第68話 妖刀風殺 2

 唖煩あぼん渓谷にかけられた鉄橋から、列車が谷底に落下! 鉄橋に取り付けられている風速計は微風状態が続いていた、ところが列車が鉄橋を渡っているとき、計測不能、風速計がこわれた、計器が壊れるほどの突風、列車は突風に巻き上げられ脱線、谷底に転落した。


 消防、警察、鉄道の関係者が唖煩渓谷の谷底に到着、163人の死体、事故での損傷だけではない、鋭い刃物で斬り刻まれていた。

 斬りきざまれた若い女性であろう遺体は裸に。


「 どういうことだぁ 」


 さらに谷底の別の場所で、キャンプをしていたと思われる集団が斬り刻まれた死体となって発見された、女性と思われる死体は裸。


 超犯罪課も現場検証、妖刀風殺に取り憑かれた男は鬼化したとしか考えられる、妖刀を使う鬼、超犯罪課ができて初めての敵、どれほど危険な存在なのか想像できない。


 超犯罪課から、妖刀に取り憑かれた男が鬼化した可能性が高いという連絡を受け取った。

 唖煩渓谷、列車転落の事故のニュースでテレビのチャンネルは占領されてしまっている。


 唖煩渓谷は他府県であるが、山から山へ峰伝いで大槻山(大槻神社がある山にもつながっているらしい)

 嫌な予感が半端ねぇ、前世の記憶から知っている人に危険が迫っていると思うだけで心がざわつく。
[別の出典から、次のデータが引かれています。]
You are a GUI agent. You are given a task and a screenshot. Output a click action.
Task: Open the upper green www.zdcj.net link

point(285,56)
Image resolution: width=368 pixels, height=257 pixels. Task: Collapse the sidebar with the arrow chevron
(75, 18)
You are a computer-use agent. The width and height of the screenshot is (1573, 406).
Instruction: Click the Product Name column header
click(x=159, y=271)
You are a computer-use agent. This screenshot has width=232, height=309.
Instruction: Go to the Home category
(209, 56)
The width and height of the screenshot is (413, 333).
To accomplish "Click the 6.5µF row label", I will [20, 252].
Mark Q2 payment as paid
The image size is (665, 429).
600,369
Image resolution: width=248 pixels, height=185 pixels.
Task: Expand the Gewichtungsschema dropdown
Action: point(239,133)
 しゃねぇ、大槻山から唖煩渓谷に向かって歩いてみるか、昔修験者たちが修行で歩いた道が残っているかもしれないらしい。


 俺の計画は大事になってしまった、超犯罪課から真田さんと福島さんが一緒に、当然女性と山歩きなんてと陽子も、さらに修験者さんが道案内。

 日曜日の早朝、俺達はバックパックを背負って、峰伝いに歩いている、嫌な予感が半端ねぇ。


 バックパックの中は着替えである、カーボンナノファイバー製のスーツではなく、山歩きの恰好、運悪く鬼なんかと鉢合わせしてしまったら、国家機密が露天する。

 陽子にチッコイって知られたら立ち直れない自信がある。


 山を歩き始めてまだ1時間、人がほとんど通らないのか落ち葉で埋もれた細い道を進む、真田さんと福島さんが、話しかけて来る、陽子は俺のバックアップを手で握りしめ、睨みつけてくる。

 気疲れで倒れそうだ。


「 このあたりにしましょう 」

 金属センサーと人感センサーの設置、妖刀風殺を手にした下呂かどうかまではわからないが、刀や人が通れば反応する。


 小休憩、形態のコンロでお湯を沸かしコーヒー、山の中、俺の周りには美人で大人のお姉さんが2人と陽子、メッチャえぇ。

 修験者さんは少し離れたところに腰をおろしている。


 金属センサーと人感センサーの設置、妖刀風殺を手にした下呂かどうかまではわからないが、刀や人が通れば反応する。


 センサーを3カ所に設置し無事戻ってきた、鬼にも魑魅魍魎にも妖怪にも遭遇しなかった、平和が一番である。

 さらに大槻神社を囲むようにセンサーを設置、いつでも駆け付けられる、俺は知らない人はどうでも良いが、知り合いが傷付けられるのは耐えられそうにない。


 下呂は唖煩渓谷に潜んでいた、200人近い人を斬って妖刀風殺が落ち着いてきたというのか、斬りたくてどうしようもないような衝動が無くなった。

 代わりに下呂本人の女が欲しい衝動が大きくなってきた。


 列車転落の事故現場下呂は木陰から様子を伺っていた、多くの人が集まってきている。


「 あれは! 女子アナじゃねぇかぁ。。。 」


 気づいたとたん、現場検証で集まっている警察関係者、亡くなられた人を回収している消防関係の人達、支援するために自衛隊、それを報道するための報道陣。


 その中に問答無用で斬り込んだ、彼らは戦う準備をして集まっているわけではない。


 現場はパニック、警察官から発砲の音、風の膜により銃弾は速度を落とし、妖刀風殺は銃弾までも斬った。


 さらに80人近い人が斬殺、唖煩渓谷周辺は立ち入り禁止に。

 狙撃部隊が投入されたが、銃弾を斬る、妖刀を持った鬼により壊滅させられた。


 超犯罪課の鬼切13名、下呂を追い、唖煩渓谷に入った。

 俺は警視庁から支給されているスマホで情報は得ているが、出動要請はうけていない、鬼や動物は斬れない事も無いが、鬼化しているらしいが下呂は人間である、ぶった斬る自信ねぇし。